Projects are planned at the start of the year, and consequently it can be hard to predict the results of decisions that are made; thus any project proposal involves a degree of risk. Controlling and managing that risk is one of the skills involved in bringing a project to a successful conclusion. It is clear where to start: you should identify the main problem areas early and either allow extra margins of time for coping with them or plan the project so that there are alternative ways of solving key problems. A good example of this latter approach arises if a complete project requires a solution to a sub-problem X and a good solution to X would involve some complicated coding. Then a fall-back position where the project can be completed using a naive (possibly seriously inefficient, but nevertheless workable) solution to X can guard against the risk of you being unable to complete and debug the complicated code within the time limits.

Planning the write-up

As well as balancing your risks, you should also try to plan your work so that writing it up will be easy and will lead to a dissertation in which you can display breadth as well as depth in your understanding. This often goes hand-in-hand with a project structure which is clearly split into sub-tasks, which is, of course, also what you wanted in order that your management of your work on the project could be effective.

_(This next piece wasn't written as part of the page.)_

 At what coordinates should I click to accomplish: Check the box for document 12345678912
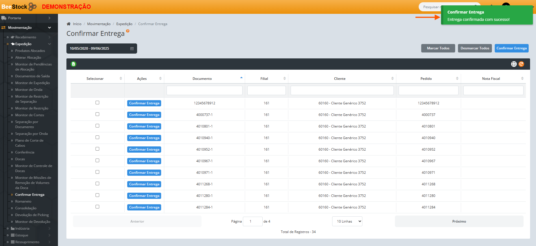tap(97, 103)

A good dissertation will be built around a varied portfolio of code samples, example output, tables of results and other evidence of the project’s successful completion. Planning this evidence right from the start and adjusting the project specification to make documenting it easier can save you a lot of agony later on.

Preparing the Project Proposal and consulting Overseers

You should keep in touch with both your Overseers from the briefing session until the final draft of your project proposal, making sure that they know what state your planning is in and that they have had a chance to read and comment on your ideas. Overseers will generally be reluctant to turn down a project outright, but if you feel that yours sound particularly luke-warm about some particular idea or aspect of what you propose you would do well to think hard (and discuss the issues with your Supervisor) before proceeding. If Overseers declare a project plan to be unacceptable, or suggest that they will only accept subject to certain conditions, rapid rearrangement of plans may be called for.

Dealings with your Overseers divide into three phases between the briefing session and submitting your proposal. Most of the communications will be best arranged by email and all submissions of work are on Moodle.  Please be sure to take note of the various deadlines .

Phase 1 report: Selecting a topic

You start by preparing a Phase 1 report which, for 22/23 must be submitted on or before the first day of Michaelmas Full Term in October  Please pay careful attention to the points raised in the briefing lectures regarding selection of an appropriate topic. You must certainly choose something that has a defined and achievable success criterion. Note also that the marking scheme explicitly mentions preparation and evaluation, so please select something that will require a corresponding initial research/study phase and a corresponding (preferably systematic) evaluation phase.

You should complete a copy of the “Phase 1 Project Selection Status Report” and upload it to Moodle .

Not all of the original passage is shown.